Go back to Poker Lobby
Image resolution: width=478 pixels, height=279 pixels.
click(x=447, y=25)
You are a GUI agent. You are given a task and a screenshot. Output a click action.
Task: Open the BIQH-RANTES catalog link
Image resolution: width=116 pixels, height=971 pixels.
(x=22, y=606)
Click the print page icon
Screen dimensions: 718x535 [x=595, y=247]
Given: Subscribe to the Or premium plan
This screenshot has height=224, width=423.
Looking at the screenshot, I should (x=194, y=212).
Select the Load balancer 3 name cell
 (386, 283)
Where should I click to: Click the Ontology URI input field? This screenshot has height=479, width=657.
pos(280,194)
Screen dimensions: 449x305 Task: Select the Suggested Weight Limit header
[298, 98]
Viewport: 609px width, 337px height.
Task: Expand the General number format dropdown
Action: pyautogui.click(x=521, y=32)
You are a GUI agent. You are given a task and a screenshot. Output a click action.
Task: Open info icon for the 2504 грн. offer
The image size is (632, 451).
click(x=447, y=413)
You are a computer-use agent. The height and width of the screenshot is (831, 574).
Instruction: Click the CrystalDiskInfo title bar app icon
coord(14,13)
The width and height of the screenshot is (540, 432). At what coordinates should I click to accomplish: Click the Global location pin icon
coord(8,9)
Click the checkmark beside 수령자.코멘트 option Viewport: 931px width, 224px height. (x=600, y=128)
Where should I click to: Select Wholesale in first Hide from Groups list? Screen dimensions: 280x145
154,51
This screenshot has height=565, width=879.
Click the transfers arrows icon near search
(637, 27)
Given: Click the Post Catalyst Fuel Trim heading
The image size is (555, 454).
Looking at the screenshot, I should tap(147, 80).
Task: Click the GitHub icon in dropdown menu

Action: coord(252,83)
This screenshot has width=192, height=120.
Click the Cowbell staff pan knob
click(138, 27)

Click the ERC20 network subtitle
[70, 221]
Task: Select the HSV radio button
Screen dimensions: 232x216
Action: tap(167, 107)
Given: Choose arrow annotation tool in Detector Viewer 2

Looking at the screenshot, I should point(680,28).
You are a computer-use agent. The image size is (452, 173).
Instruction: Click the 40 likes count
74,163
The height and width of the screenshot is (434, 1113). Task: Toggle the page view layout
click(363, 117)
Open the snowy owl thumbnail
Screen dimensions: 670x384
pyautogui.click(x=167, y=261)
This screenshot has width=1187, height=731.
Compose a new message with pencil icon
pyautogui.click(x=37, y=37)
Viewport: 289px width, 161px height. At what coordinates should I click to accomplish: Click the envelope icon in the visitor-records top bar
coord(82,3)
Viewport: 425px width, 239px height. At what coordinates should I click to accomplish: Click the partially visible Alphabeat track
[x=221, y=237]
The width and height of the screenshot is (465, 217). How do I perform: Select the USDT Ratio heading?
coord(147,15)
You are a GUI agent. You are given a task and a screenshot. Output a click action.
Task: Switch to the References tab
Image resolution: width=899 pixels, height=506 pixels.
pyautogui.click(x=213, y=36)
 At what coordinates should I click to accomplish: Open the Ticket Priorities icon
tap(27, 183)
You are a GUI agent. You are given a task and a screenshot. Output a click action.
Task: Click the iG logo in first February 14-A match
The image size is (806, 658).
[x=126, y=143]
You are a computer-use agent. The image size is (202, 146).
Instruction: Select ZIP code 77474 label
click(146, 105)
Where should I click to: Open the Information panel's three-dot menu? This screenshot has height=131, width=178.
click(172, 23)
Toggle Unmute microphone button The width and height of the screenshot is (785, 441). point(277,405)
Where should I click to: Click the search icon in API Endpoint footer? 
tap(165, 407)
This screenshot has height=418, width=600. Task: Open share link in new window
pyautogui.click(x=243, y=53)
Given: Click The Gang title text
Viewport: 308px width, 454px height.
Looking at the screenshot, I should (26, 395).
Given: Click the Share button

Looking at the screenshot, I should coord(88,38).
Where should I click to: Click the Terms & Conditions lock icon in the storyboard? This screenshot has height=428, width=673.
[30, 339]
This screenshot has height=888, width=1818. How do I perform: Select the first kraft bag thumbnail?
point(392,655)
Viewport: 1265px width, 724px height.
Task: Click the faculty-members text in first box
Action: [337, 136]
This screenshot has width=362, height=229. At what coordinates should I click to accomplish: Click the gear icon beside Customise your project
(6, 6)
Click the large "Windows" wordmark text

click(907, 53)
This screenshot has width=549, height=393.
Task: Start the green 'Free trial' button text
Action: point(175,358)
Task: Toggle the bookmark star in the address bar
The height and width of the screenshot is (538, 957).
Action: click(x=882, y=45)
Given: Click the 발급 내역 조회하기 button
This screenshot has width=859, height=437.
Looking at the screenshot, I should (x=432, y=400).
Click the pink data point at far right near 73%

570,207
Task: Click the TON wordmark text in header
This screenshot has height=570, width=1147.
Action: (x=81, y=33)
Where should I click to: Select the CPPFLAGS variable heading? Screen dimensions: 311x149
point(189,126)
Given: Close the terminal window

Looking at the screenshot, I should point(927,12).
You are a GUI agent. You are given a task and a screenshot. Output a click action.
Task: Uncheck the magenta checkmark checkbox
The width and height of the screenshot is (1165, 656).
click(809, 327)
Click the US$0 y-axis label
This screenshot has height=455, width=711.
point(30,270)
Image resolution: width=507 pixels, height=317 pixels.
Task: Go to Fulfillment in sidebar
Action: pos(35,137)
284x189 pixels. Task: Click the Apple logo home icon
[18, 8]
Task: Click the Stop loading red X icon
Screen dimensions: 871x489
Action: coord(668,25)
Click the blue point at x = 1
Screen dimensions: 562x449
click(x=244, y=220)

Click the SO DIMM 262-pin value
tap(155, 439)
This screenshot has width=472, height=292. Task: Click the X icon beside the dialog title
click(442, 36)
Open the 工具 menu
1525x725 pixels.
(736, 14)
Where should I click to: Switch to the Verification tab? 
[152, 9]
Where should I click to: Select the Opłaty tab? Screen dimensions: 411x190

ABOUT THIS TASK =>
Please give an exact copy of the entries above, from the line with "Image resolution: width=116" down to the line with "Task: Select the HSV radio button", inclusive, and nothing else.

WRITTEN ANSWER =>
Image resolution: width=116 pixels, height=971 pixels.
(x=22, y=606)
Click the print page icon
Screen dimensions: 718x535 [x=595, y=247]
Given: Subscribe to the Or premium plan
This screenshot has height=224, width=423.
Looking at the screenshot, I should (x=194, y=212).
Select the Load balancer 3 name cell
 (386, 283)
Where should I click to: Click the Ontology URI input field? This screenshot has height=479, width=657.
pos(280,194)
Screen dimensions: 449x305 Task: Select the Suggested Weight Limit header
[298, 98]
Viewport: 609px width, 337px height.
Task: Expand the General number format dropdown
Action: pyautogui.click(x=521, y=32)
You are a GUI agent. You are given a task and a screenshot. Output a click action.
Task: Open info icon for the 2504 грн. offer
The image size is (632, 451).
click(x=447, y=413)
You are a computer-use agent. The height and width of the screenshot is (831, 574).
Instruction: Click the CrystalDiskInfo title bar app icon
coord(14,13)
The width and height of the screenshot is (540, 432). At what coordinates should I click to accomplish: Click the Global location pin icon
coord(8,9)
Click the checkmark beside 수령자.코멘트 option Viewport: 931px width, 224px height. (x=600, y=128)
Where should I click to: Select Wholesale in first Hide from Groups list? Screen dimensions: 280x145
154,51
This screenshot has height=565, width=879.
Click the transfers arrows icon near search
(637, 27)
Given: Click the Post Catalyst Fuel Trim heading
The image size is (555, 454).
Looking at the screenshot, I should tap(147, 80).
Task: Click the GitHub icon in dropdown menu

Action: coord(252,83)
This screenshot has width=192, height=120.
Click the Cowbell staff pan knob
click(138, 27)

Click the ERC20 network subtitle
[70, 221]
Task: Select the HSV radio button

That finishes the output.